Сокрушительное банкротство западноевропейского либерализма как философии и западного типа демократии как практики произошло на глазах, что побуждает задуматься о состоянии мира на пороге III тысячелетия. Это уже делали русские умы, оказавшиеся в 20-е годы на Западе и с горечью признавшие то, что было ясно еще славянофилам, Ф. Достоевскому, К. Леонтьеву, стало ясным и многим европейцам — Ферреро, Шпенглеру, — «совершеннейшую очевидность, что европейская цивилизация находится в периоде упадка»[2]. Этот приговор сделан еще в начале XX столетия некогда великой европейской культуре как будто в предвидении, что она утратит христианский нравственный императив, потенциал к творчеству, совершит грехопадение нацизмом. Однако блестящие русские умы не предполагали, что при вступлении в XXI век даже та стадия заката романо-германского мира покажется духовной вершиной по сравнению с затопившей ее стихией «скотского материализма».
Эта цивилизация претендует на воплощение прогресса и вселенский характер, но ей чужд не только напряженный поиск абсолютного добра культуры Достоевского. Крушащему весь мир и саму европейскую культуру янки не «внятны» ни «острый галльский смысл», ни «сумрачный германский гений», ни Декартовы страсти души, ни фаустовские сомнения — лишь libido dominandi — похоть властвования, от которой предостерегал великий европеец Бл. Августин. При таком упадке духовного экономический демонизм и глобальный геополитический мессианизм атлантической цивилизации бросают вызов всем великим духовным, культурным и национальным традициям человечества. Поэтому «время славянофильствует» в том смысле, что русская идея всечеловечности «загорается необычайным светом над потоком всемирных событий, что смысл разоблачений и откровений III тысячелетия находится «в поразительном созвучии с предчувствиями славянофилов»[3].

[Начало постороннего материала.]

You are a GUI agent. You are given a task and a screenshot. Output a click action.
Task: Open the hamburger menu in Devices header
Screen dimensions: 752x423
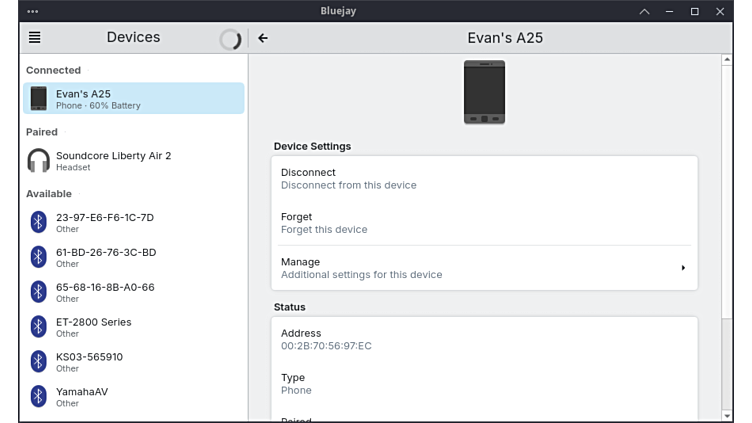(35, 38)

Исторически жизнеспособная национальная государственность во все времена должна опираться на воплощенный в праве (соответствующем своей эпохе) органический строй народной жизни. Ибо «дух народный составляет нравственное могущество государства, подобно физическому нужное для его твердости»[4]. Основанное на идеологических схемах и абстрактных планетарных идеях (как это было в 1917 г.) государство, даже сумев преодолеть период насилия над национальным началом, по своему замыслу и природе не могло охранять цели и ценности русской державотворящей нации. К концу XX века русский народ переживает исторический упадок, а держава, впитав отчасти «дух народный» в годы войны, что дало ей временный взлет могущества на мировой арене, вновь утратила его и пришла к распаду и краху, к кризису самосознания и нигилизму к своей истории.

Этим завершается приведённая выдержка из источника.